L’organisation Horizon Sans Frontières tire la sonnette d’alarme face à l’accueil en République démocratique du Congo de migrants expulsés par des puissances étrangères, dénonçant une atteinte grave aux droits humains et à la souveraineté africaine.
L’accueil en République démocratique du Congo (RDC) de migrants expulsés dans le cadre de politiques étrangères suscite une vive polémique. Dans une déclaration ferme, l’organisation internationale Horizon Sans Frontières dénonce une “triple dérive” : externalisation des politiques migratoires, atteinte aux droits fondamentaux et risque de transformation de l’Afrique en zone de relégation.
Son président, Boubacar Seye, pointe du doigt ce qu’il qualifie de “mécanique brutale et cynique”, imputée notamment à des orientations politiques impulsées sous l’ère de Donald Trump. Selon lui, il s’agit d’un système de délocalisation des expulsions vers des États africains déjà fragilisés par des crises sécuritaires et économiques.
Dans ce contexte, la RDC est décrite comme un pays vulnérable, exposé à une pression extérieure qui remet en cause sa souveraineté. “Il s’agit d’une instrumentalisation de l’Afrique”, insiste l’organisation, évoquant des accords opaques où des migrants seraient “déplacés comme des colis”, sans garanties de protection ni perspectives d’intégration.

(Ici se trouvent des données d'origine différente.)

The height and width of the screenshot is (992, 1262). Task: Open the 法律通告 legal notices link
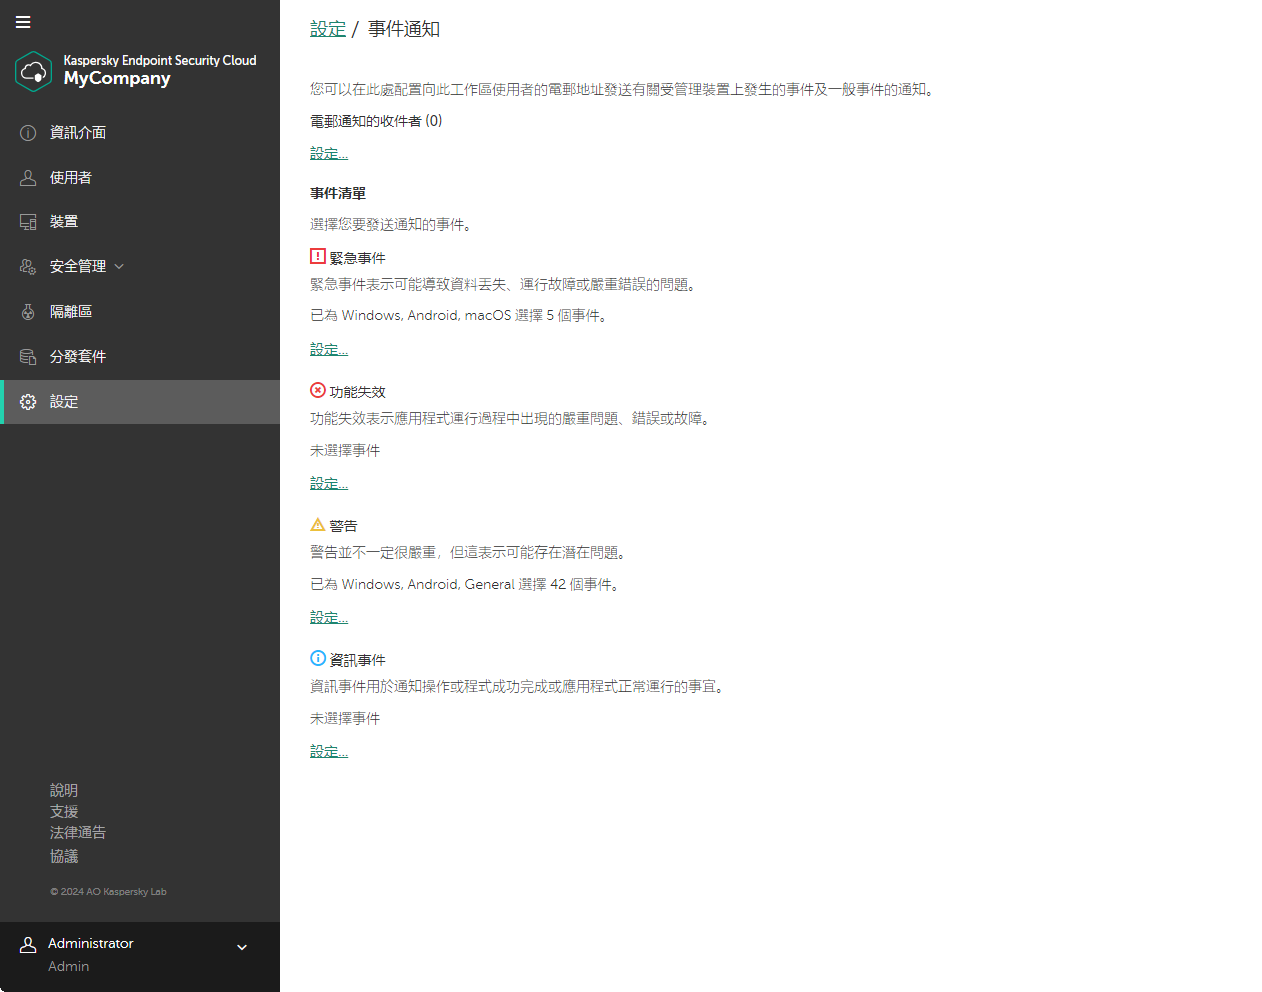(x=77, y=832)
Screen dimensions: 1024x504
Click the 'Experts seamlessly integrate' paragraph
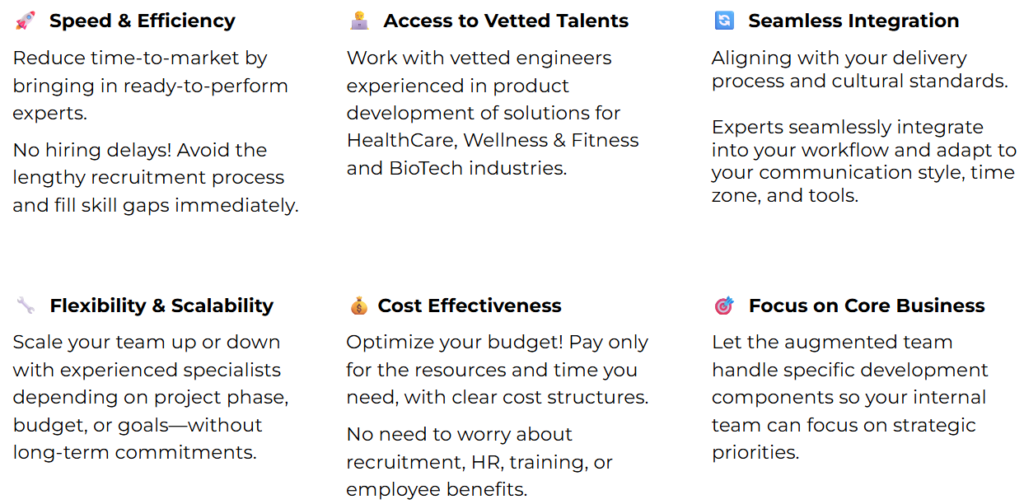(864, 161)
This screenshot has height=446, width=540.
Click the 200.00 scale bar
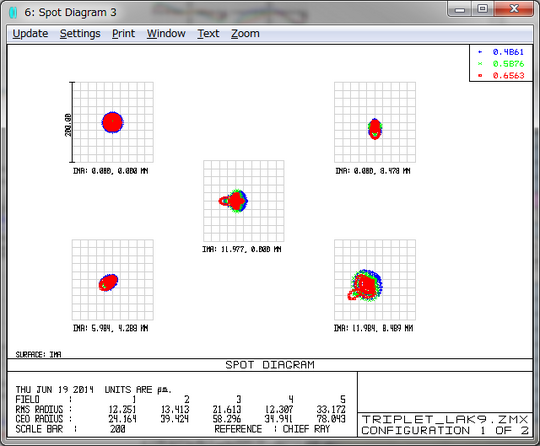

Pour Horizon Sans Frontières, cette situation franchit une “ligne rouge”, assimilée à une forme contemporaine de déportation. L’organisation redoute un précédent susceptible d’ouvrir la voie à une sous-traitance migratoire globale, où des pays africains serviraient de zones tampons pour les politiques migratoires du Nord.
Face à cette situation, l’organisation appelle les autorités congolaises à rejeter tout arrangement de ce type et interpelle également l’Union africaine ainsi que la communauté internationale. Elle insiste sur la nécessité d’une réponse collective pour défendre la dignité humaine et préserver la souveraineté des États africains.